* [Given passage]:
★ ★ ★

Growth vs. Value: I. Value Investing

Investing is a craft skill, like being a carpenter or a shoemaker, a baseball player or a surgeon.  It’s very experience-intensive.  After they’ve been in the business for a while, professional equity analysts and managers find themselves falling into one of the two main investing styles common in the US:  growth stock investing and value stock investing.

This is mostly a matter of temperament, I think.  The practitioners of each style tend to focus on different industries and on firms at different stages of their life cycle, though, so this specialization may also be a function of background and interests outside the stock market.

I’m a growth stock investor, although I started my career as a value investor and have worked for large parts of my career in value stock-oriented firms.  Here’s my take on what value and growth consist in:

Value Investing

Value investing has been around for a longer time than growth, which may be why this style has the better name (who can criticize an investor looking for value?).  It is by far the dominant style in foreign markets, although not quite in the form it is practiced on Wall Street.

Value investors are the hard-nosed realists of the equity world.  They intend to hit for average and not necessarily for power.  They often say that they are looking for companies that are worth $1 and hope to buy them at 30 cents and sell them at 80 cents.

In analyzing a potential buy, value investors tend to concentrate on the company as it is now.  They look at its assets, tangible and intangible, the earnings and cash flow operations are generating, and their growth rate.  Companies of interest would be:

*a firm whose stock is cheap. It has been left behind by the market for no reason other than that the company is in a poorly-understood or slow-growing industry, in other words, it’s not glamorous enough to rate more market attention.  Typically such stocks are trading at unusually low ratios of price/book, price/cash flow or price/earnings, relative to the market or relative to their own history.  Being well managed is another potential bonus.  The investment idea is that there will sooner or later be “reversion to the mean,” and the company will with the rest of the market.

*a firm that has encountered temporary earnings difficulties.  This can be either of the company’s own making or due to a change for the worse in the overall economic environment.  In either case, to be of interest the market’s ensuing selloff of the stock must have been driven by fear and been overly severe.  Here the idea is that company management will straighten itself out, that the business cycle will turn up, or that the market’s panic will subside.  This will cause a reevaluation of the stock by the market.

*”deeper” value investors may look for companies whose assets are sound, but whose returns are consistently below those of the industry leader.  The idea here is that “there are no bad businesses to be in, only bad companies.”  That is, either the board of directors, activist shareholders or potential predators will force positive operational changes that will lead to much better results–and a much higher stock price.  Some investors in this value sub-category will buy simply on the existence of this situation; some will wait for a catalyst for change to emerge.

★ ★ ★

* [Exercise data]:

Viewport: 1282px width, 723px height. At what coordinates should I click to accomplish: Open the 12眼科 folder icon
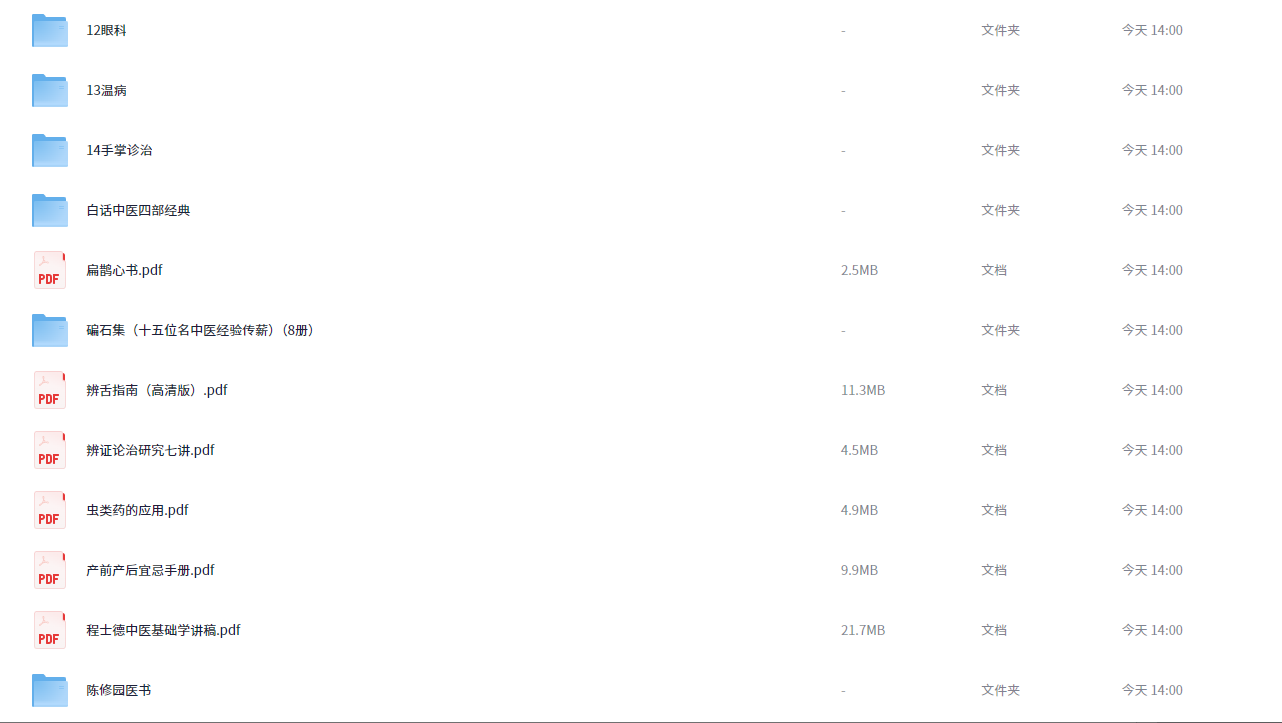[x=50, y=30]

★ ★ ★

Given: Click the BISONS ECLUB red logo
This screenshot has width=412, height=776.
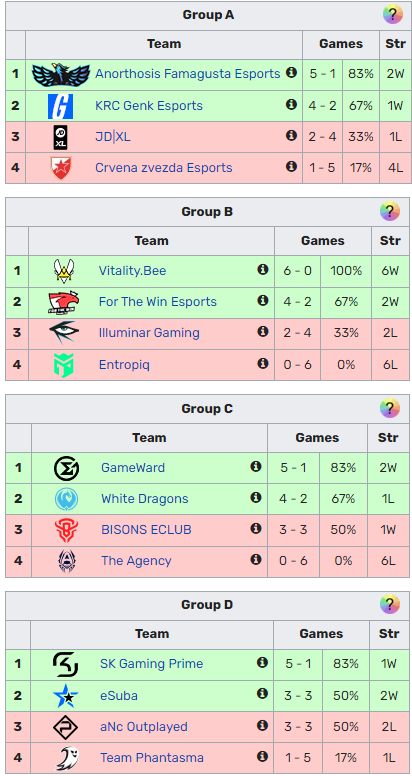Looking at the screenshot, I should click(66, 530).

★ ★ ★

* [Work instruction]: Write out the part of the value investing passage between "Investing is a" and "value stock investing.", inclusive, word for word.

* [Answer box]:
Investing is a craft skill, like being a carpenter or a shoemaker, a baseball player or a surgeon.  It’s very experience-intensive.  After they’ve been in the business for a while, professional equity analysts and managers find themselves falling into one of the two main investing styles common in the US:  growth stock investing and value stock investing.